2. The cart of claim 1, further comprising a kick stand allowing for a free standing, horizontally level cart; and a hand braking system; wherein the transverse handle further comprises a curved handle bar assembly allowing the load to remain in a horizontal position during operation;.
3. The cart of claim 2, wherein the kick stand comprises a modified flattened bracket; a welded stop for single directional operation; a spring; and a washer slipped between the spring and the bracket for added tension.
4. The cart of claim 1, the transverse handle further comprising a curved handle bar assembly comprising of a threaded aperture; plus a bicycle handle.
5. The cart of claim 1, further comprising dual brakes and a hand braking system comprising a single hand brake for operating the dual brakes; a cable mount located under the longitudinal handle; and a ‘Y’ cable system utilizing two cables functionally connecting the single hand brake to operate dual brakes.
6. The cart of claim 1, wherein the wheel supports each comprise a bicycle fork assembly, wherein a first end of each fork assembly is connected to the lower surface of the platform in proximity to a respective side end of the platform; the second end of each fork assembly being able to reasonably attach a wheel.
7. The cart of claim 6, wherein each bicycle fork is attached to the platform by a respective hinge so that each fork can pivot to fold alongside the platform.
8. The cart of claim 1, wherein the wheels are entirely located beneath the platform lower surface.
9. The cart of claim 1, further comprising a kickstand extending downwardly from the longitudinal handle.
10. The cart of claim 1, further comprising a kickstand mounted to the longitudinal handle comprising a mount attached to the longitudinal member and a movable extension member movable from an extended position at which it extends downwardly a given distance from the longitudinal handle to an unextended position away from the extended position.
11. The cart of claim 1, further comprising a kickstand mounted to the longitudinal handle comprising a mount attached to the longitudinal member and a pivotable extension member pivotable from an extended position at which it extends downwardly from the longitudinal handle to an unextended position at which it is substantially lying alongside the longitudinal member.
12. The cart of claim 1, wherein the platform upper surface is flat.
13. The cart of claim 1, wherein the platform upper surface is concave to have a concave transverse cross-section and a concave longitudinal cross-section.
14. The cart of claim 1, wherein the platform upper surface has a concave shaped transverse cross-section.
15. The cart of claim 1, wherein no members extend upwardly from the platform upper surface.
16. The cart of claim 1, further comprising a respective brake for at least two said wheels and a brake control for activating at least one of the brakes.
17. The cart of claim 1, wherein the brake control comprises a brake handle attached to the transverse handle, the brake handle attached to a cable, the cable being functionally attached to at least one of the brakes.
18. The cart of claim 1, wherein the brake control comprises a brake handle attached to the transverse handle, the brake handle attached to a cable, the cable being functionally attached to the brakes.

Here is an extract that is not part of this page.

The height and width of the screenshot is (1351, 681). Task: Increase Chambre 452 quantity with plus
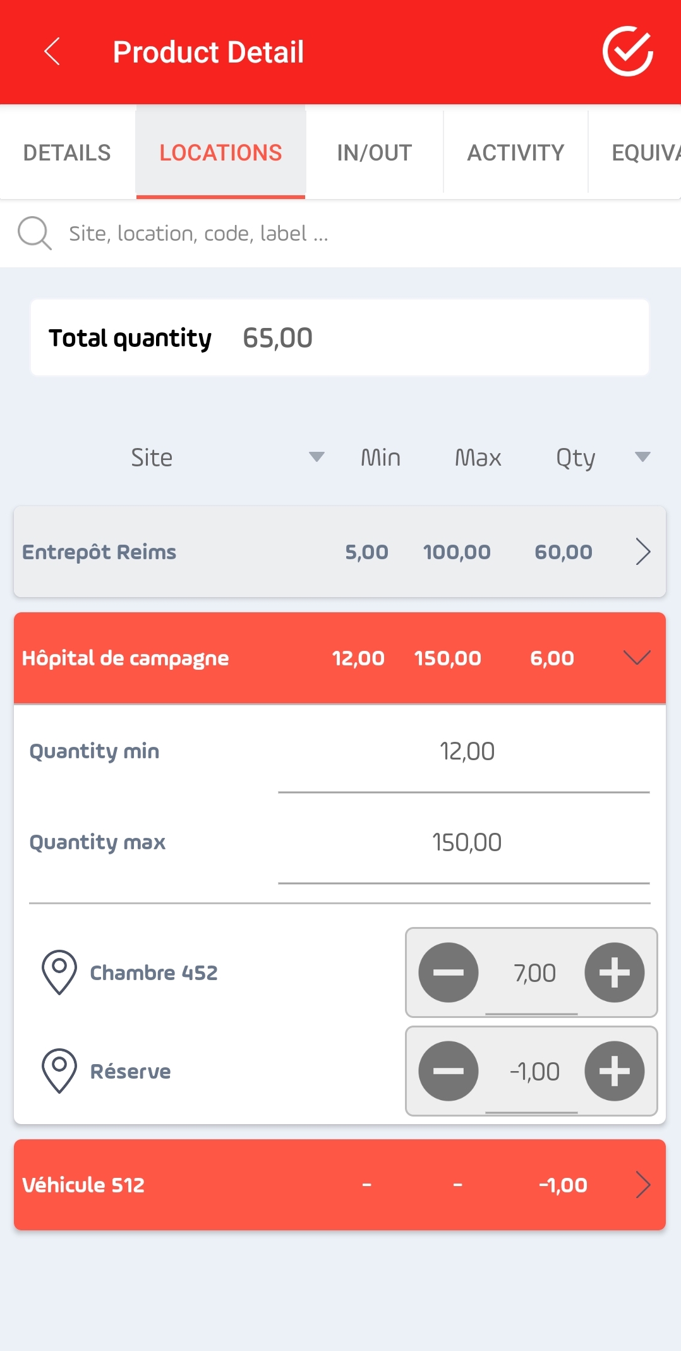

19. The cart of claim 1, wherein the transverse handle comprises a U-shape portion having two opposed ends and opposes transverse handle portions extending from each end of the U-shaped portion.
20. The cart of claim 1, wherein the platform upper surface is flat and when the platform upper surface is parallel to the ground, the transverse handle has an uppermost portion about 5 to about 12 inches higher above the ground than the platform upper surface.
21. The cart of claim 1, wherein the platform upper surface is flat and the transverse handle has an uppermost portion about 5 to about 12 inches above the surface in which the platform upper surface lies.
22. The cart of claim 1, wherein the platform upper surface is flat and the transverse handle has an uppermost portion about 6 to about 8 inches above the plane in which the platform upper surface lies.
23. The cart of claim 1, wherein the platform has a length of about 30 to 52 inches, a width of about 20 to about 36 inches and the platform lower surface is about 12 to about 30 inches above the ground.
24. The cart of claim 1, wherein the wheel supports are U-shaped forks, and there are no elements of the cart between the wheel supports in a space of from ground level to a height of at least about 50% of the height of the platform lower surface above the ground level.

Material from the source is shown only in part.